MLP Bottom Fishing 3: Capital Products Partners

| About: Capital Product (CPLP)


CPLP is a shipping partnership operating a variety of ships, but primarily crude oil and product tankers.

CPLP's performance is not directly tied to the price of crude oil, but CPLP unit seems to have been driven down in the general energy rout.

CPLP currently yields 31.2% and trades at roughly 3.5 times cash flow.

CPLP faces some challenges, but also should experience some positive developments in 2016.

At a current price of $3.06 per unit, CPLP is a bargain.

Capital Product Partners, L.P., (NASDAQ:CPLP) charters ships -- primarily crude and product tankers, and closed Thursday at $3.06 per unit. Based on its most recent dividend, annual dividends should be 95.4 cents for a yield of 31.2% at the current unit price. CPLP seems to have been taken out and shot with the rest of the MLP sector even though it is not dependent on the price of oil or gas for its economic performance. The weak oil market may even be somewhat of a plus for tanker owners as low prices stimulate additional demand and that demand requires more transportation resources. And in the United States market, lower prices really mean that domestic production is going to be replaced with imported oil leading to more demand for tanker transportation.

Financials - CPLP has recently reported its full year 2015 results. Earnings were $55.4 million or 38 cents per unit so that the price earnings ratio is currently 8.0. Depreciation was $62.7 million and I calculated EBITDA at $138.1 million. Year-end cash was $90.2 million and debt was $568 million. Net debt was just 3.5 times EBITDA, which is a very attractive leverage level. CPLP's debt covenants (a big issue in the MLP sector) are structured based on the value of the ships secured by the debt and CPLP is in very good shape in terms of covenant compliance. Cash flow was $118.1 million so that (based on a total unit count of 135 million units of all kinds) the units are selling for roughly 3.5 times cash flow. On the other hand, for shipping companies, depreciation is not merely an accounting fiction -- the vessels do actually depreciate over time. Thus, to compare the cash flow of a shipping company with the cash flow of a normal company can be deceptive. Still the current low price of the stock suggests that CPLP could reduce distributions and still maintain an attractive yield while setting aside substantial funds to finance the replacement of aging vessels. As noted, CPLP has been aggressive in its distributions and one concern may be the need to establish a reserve to replace vessels as they age. On the other hand, distributions could be reduced by two-thirds and still leave a double-digit yield at this unit price level. If this were done, an enormous reserve fund could be built up to replace vessels. If it is not done, buyers at the current price level will get all of their money back in a little more than 3 years.

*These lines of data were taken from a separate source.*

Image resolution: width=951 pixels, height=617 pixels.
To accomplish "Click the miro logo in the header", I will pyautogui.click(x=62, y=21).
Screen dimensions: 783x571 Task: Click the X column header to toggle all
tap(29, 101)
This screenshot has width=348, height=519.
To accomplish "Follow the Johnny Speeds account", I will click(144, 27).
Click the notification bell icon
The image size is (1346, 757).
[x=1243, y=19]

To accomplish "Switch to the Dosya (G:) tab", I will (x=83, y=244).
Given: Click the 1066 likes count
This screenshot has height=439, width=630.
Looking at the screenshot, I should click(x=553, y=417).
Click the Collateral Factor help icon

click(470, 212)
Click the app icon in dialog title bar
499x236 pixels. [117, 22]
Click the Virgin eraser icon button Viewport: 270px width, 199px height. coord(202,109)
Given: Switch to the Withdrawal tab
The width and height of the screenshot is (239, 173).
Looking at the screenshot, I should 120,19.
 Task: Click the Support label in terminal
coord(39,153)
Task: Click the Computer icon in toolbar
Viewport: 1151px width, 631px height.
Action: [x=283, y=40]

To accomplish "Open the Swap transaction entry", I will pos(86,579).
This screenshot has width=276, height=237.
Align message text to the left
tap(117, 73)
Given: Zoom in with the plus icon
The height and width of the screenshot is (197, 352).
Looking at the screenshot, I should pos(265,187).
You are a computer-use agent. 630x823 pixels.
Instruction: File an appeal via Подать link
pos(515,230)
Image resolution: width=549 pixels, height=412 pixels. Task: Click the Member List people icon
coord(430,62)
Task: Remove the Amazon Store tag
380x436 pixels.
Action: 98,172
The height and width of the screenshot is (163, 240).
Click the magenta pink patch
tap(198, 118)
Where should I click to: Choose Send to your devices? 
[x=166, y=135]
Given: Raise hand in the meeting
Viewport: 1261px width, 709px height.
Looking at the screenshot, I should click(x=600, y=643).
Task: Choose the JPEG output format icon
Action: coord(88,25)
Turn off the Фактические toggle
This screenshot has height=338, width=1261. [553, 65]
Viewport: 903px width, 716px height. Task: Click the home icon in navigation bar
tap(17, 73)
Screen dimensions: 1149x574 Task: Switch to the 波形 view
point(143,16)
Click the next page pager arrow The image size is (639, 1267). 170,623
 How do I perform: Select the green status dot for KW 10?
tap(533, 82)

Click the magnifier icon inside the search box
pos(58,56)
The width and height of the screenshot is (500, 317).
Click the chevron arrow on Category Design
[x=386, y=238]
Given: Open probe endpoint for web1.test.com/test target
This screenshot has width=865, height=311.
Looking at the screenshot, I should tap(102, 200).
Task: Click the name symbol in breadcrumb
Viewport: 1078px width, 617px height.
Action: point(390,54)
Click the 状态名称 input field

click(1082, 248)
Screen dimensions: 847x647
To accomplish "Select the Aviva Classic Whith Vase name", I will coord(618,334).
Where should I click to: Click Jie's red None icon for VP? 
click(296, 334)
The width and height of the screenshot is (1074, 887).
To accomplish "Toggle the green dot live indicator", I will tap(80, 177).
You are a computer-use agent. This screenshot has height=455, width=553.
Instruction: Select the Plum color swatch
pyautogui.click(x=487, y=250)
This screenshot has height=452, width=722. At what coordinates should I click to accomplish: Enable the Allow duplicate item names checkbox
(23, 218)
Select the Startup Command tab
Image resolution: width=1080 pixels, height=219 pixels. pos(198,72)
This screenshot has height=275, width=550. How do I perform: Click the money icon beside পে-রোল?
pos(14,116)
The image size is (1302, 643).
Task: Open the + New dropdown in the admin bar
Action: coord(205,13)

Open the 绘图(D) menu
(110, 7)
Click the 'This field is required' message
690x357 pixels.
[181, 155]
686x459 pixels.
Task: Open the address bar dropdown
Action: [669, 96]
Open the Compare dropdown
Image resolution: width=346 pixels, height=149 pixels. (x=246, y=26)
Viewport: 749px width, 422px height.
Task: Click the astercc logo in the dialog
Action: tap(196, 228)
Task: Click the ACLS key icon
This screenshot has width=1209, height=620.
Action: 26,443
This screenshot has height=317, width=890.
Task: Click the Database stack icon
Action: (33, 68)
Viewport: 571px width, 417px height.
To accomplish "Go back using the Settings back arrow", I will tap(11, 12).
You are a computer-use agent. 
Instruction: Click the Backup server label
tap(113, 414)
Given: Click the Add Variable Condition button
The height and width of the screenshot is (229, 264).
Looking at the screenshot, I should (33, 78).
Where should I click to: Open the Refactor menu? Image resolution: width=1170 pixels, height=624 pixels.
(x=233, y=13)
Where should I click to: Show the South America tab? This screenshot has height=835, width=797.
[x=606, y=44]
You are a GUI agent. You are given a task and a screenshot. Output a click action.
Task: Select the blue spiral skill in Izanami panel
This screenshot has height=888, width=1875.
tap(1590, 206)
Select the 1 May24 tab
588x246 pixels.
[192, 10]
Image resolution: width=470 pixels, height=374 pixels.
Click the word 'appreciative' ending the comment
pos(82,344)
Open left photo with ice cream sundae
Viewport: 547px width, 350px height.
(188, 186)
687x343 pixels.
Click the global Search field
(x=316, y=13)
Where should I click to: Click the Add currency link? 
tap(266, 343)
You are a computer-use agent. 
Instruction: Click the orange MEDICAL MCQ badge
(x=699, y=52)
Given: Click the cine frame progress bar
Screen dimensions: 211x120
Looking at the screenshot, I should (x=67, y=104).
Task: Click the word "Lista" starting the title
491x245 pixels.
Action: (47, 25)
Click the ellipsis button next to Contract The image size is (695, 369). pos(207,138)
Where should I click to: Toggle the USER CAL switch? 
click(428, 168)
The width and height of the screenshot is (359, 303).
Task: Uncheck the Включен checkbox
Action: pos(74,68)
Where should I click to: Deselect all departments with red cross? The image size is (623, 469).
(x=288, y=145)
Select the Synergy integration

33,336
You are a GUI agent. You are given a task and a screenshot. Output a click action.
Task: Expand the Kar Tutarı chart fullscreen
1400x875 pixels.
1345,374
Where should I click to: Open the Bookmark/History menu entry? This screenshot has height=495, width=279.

Stress Test - One concern about CPLP has been that it is leasing five vessels to Hyundai Merchant Marine (HMM) and HMM is having financial difficulties. I have examined CPLP's financials and made some stress test calculations. Even if charter rates on all five of these vessels were reduced by 30%, CPLP's earnings and cash flow would remain strong. I calculate that CPLP would lose $15.6 million in annual revenue and, while this would negatively impact the bottom line, cash flow would still support a 75 cent per year distribution so that yield would still be well over 20 per cent.

It is important to note that CPLP also has some offsetting positive developments as discussed in CPLP's most recent conference call. A new ship (the "Magdalena") was delivered in February and it is chartered at an attractive rate. In addition, two container ships, which had been idle have now been chartered. I do not anticipate a distribution reduction although the current pricing of the units at a yield of over 30% clearly reflects the market's anticipation of a distribution cut.

No K-1 - Unlike many MLPs, CPLP has elected to be taxed as a "C" corporation so that no K-1s are issued and the tax complexities often associated with MLPs can be avoided.

Risks - I generally have not been a big fan of this sector. Charter and spot rates can vary enormously over time due to excess capacity and a glutted market can produce disastrously low revenue. CPLP currently avoids this problem with long-term charters, but there is always a risk that financial distress on the part of customers can lead to renegotiations or demands for lower rates in bankruptcy proceedings.

We have been in a phase in which oil has been put into storage at a rapid rate and this may mean that we are headed into a period in which the volume shipped may decline. In addition, the container and bulk markets have been weak and CPLP does have significant exposure to the container market. On balance, however, at this price CPLP is a bargain. It should crank out attractive distributions and very likely return half of its current price in less than 2 years in the form of those distributions.

Disclosure: I am/we are long CPLP.

I wrote this article myself, and it expresses my own opinions. I am not receiving compensation for it (other than from Seeking Alpha). I have no business relationship with any company whose stock is mentioned in this article.